== Source document

647 S.W.3d 901
Tex. App.2020Background
- In a 1924 deed Geo. H. Mulkey conveyed land to G.R. White and G.W. Tom while reserving "one-half of one-eighth of all minerals and mineral rights." The parties dispute whether that reservation equals 1/16 or a different share.
- Mulkey Assignees (heirs/assigns of the Mulkeys) claim the reservation yields one-half of the minerals; White Assignees claim the reservation is a double fraction equal to one-sixteenth, leaving 15/16 conveyed.
- The trial court granted summary judgment for White Assignees, holding the deed unambiguous and reserving 1/16 to the Mulkeys; other dependent claims were severed.
- On appeal Mulkey Assignees argued (1) the estate misconception doctrine should inform construction to yield a 1/2 share, (2) the presumed-lost-deed (presumed grant) doctrine established a 1/2 interest, and (3) equitable/judicial estoppel and related defenses precluded summary judgment.
- The court reviewed deed construction de novo, concluded the reservation is unambiguous as a "fraction of a fraction," held surrounding historical misconceptions cannot create ambiguity, and ruled presumed grant cannot change an unambiguous deed; estoppel defenses were not preserved to defeat the deed-construction summary judgment.
- The Eleventh Court of Appeals affirmed the summary judgment declaring the Mulkeys reserved 1/16 of the minerals and White/Tom received 15/16.
Issues
| Issue | Plaintiff's Argument | Defendant's Argument | Held |
|---|---|---|---|
| Deed construction: meaning of "one-half of one-eighth" reservation | Mulkey Assignees: ambiguous; should be read to reserve one-half of minerals | White Assignees: unambiguous double fraction = 1/16 reserved; 15/16 conveyed | Court: unambiguous; reservation is 1/2 of 1/8 = 1/16; affirm summary judgment |
| Estate misconception theory as an aid to construction | Mulkey: historical assumption about 1/8 royalty shows parties intended 1/2 ownership | White: cannot use historical misconception to override plain, consistent deed language | Court: cannot use that theory to create ambiguity where deed is clear; doctrine not dispositive |
| Presumed lost deed / presumed grant to alter quantum of interest | Mulkey: long acquiescence and documents imply a lost conveyance returning 7/16 to Mulkeys so they hold 1/2 | White: chain-of-title and 1924 deed are clear; presumed grant inapplicable to change deed's express terms | Court: presumed grant cannot be used to change the clear terms of the deed; no fact issue entitling Mulkeys to 1/2 |
| Equitable/judicial estoppel defenses | Mulkey: recitals in later deeds and probate inventories estop White from claiming >1/2 | White: defenses were not adequately presented to defeat deed-construction MSJ; moved only on certain estoppel theories | Court: estoppel defenses not properly raised/preserved to defeat MSJ; any trial-court error in granting no-evidence SJ on those defenses was harmless |
Key Cases Cited
- Valence Operating Co. v. Dorsett, 164 S.W.3d 656 (Tex. 2005) (de novo review of deed/mineral-rights construction and summary-judgment principles)

====
== Recorded data

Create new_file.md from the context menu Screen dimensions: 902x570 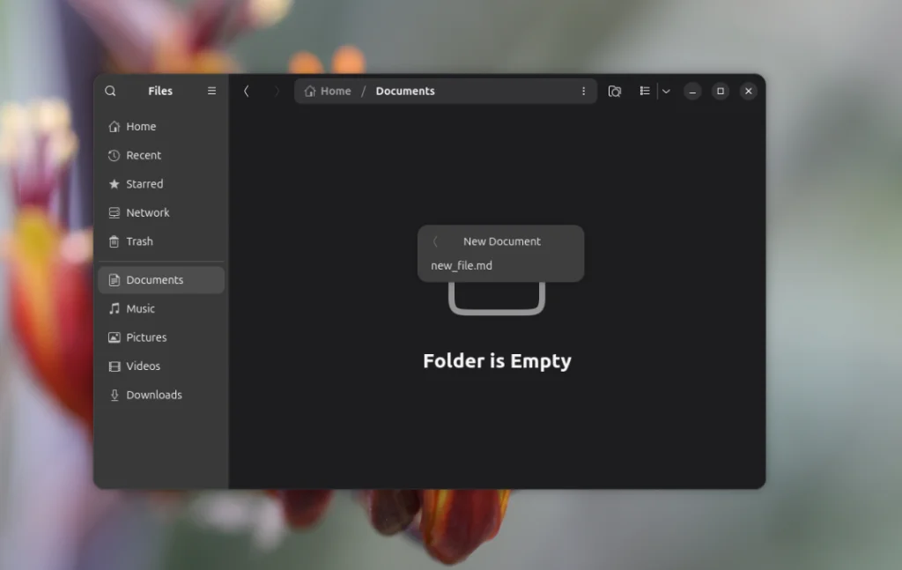[459, 264]
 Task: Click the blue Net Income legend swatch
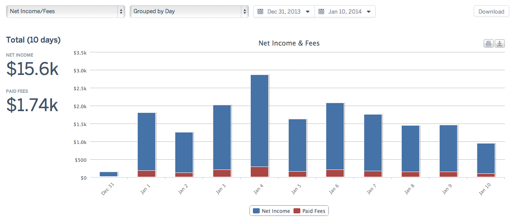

====

• [Task to carry out]: Copy word for word the passage of the deed case summary from "647 S.W.3d 901" to "leaving 15/16 conveyed.".

• [The solution]:
647 S.W.3d 901
Tex. App.2020Background
- In a 1924 deed Geo. H. Mulkey conveyed land to G.R. White and G.W. Tom while reserving "one-half of one-eighth of all minerals and mineral rights." The parties dispute whether that reservation equals 1/16 or a different share.
- Mulkey Assignees (heirs/assigns of the Mulkeys) claim the reservation yields one-half of the minerals; White Assignees claim the reservation is a double fraction equal to one-sixteenth, leaving 15/16 conveyed.